■ Provided entries ■

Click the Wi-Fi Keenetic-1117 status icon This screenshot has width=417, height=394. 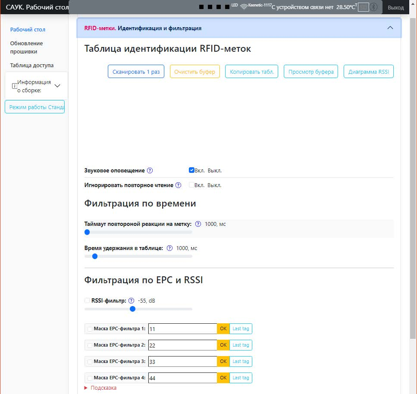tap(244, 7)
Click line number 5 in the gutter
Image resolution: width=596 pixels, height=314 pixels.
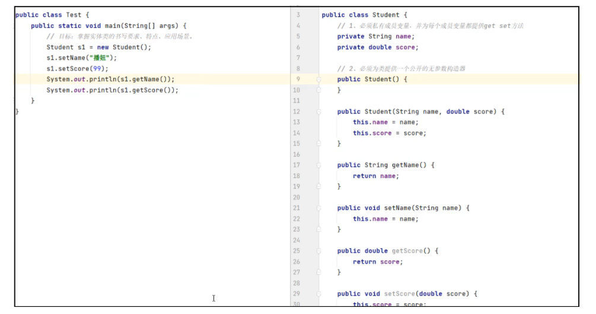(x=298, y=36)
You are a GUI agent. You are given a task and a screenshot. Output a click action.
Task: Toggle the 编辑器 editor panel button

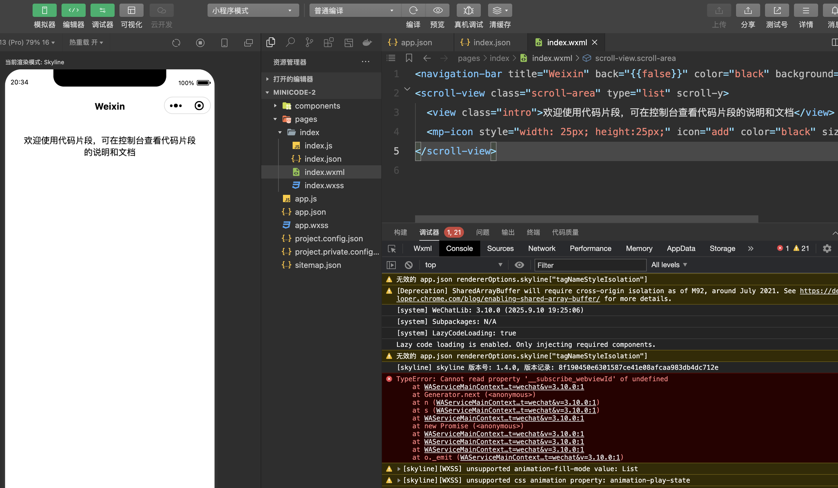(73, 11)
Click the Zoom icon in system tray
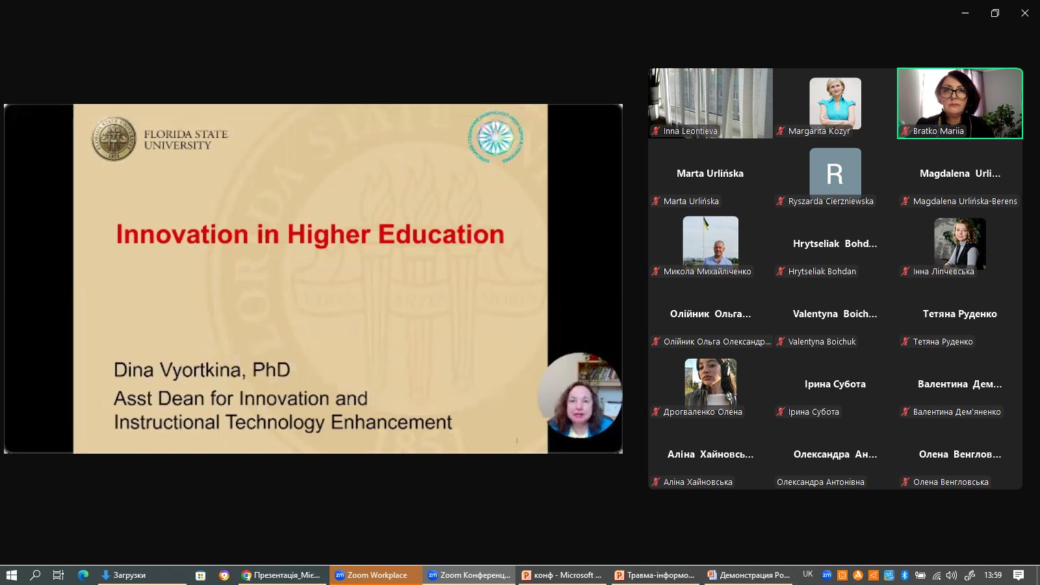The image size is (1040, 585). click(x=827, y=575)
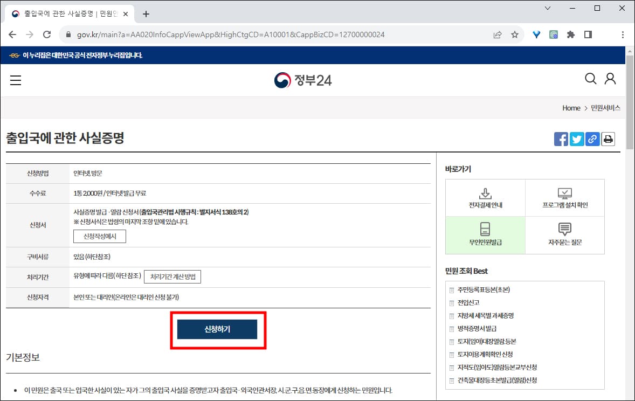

■ Directions ■
Copy out the rows word for word, from the line containing "You are a GUI" through the last row, including both ends. Leave the pictures out of your copy.

■ Reply ■
You are a GUI agent. You are given a task and a screenshot. Output a click action.
Task: Toggle the 编辑器 editor panel button

(73, 11)
Click the Zoom icon in system tray
The image size is (1040, 585). click(x=827, y=575)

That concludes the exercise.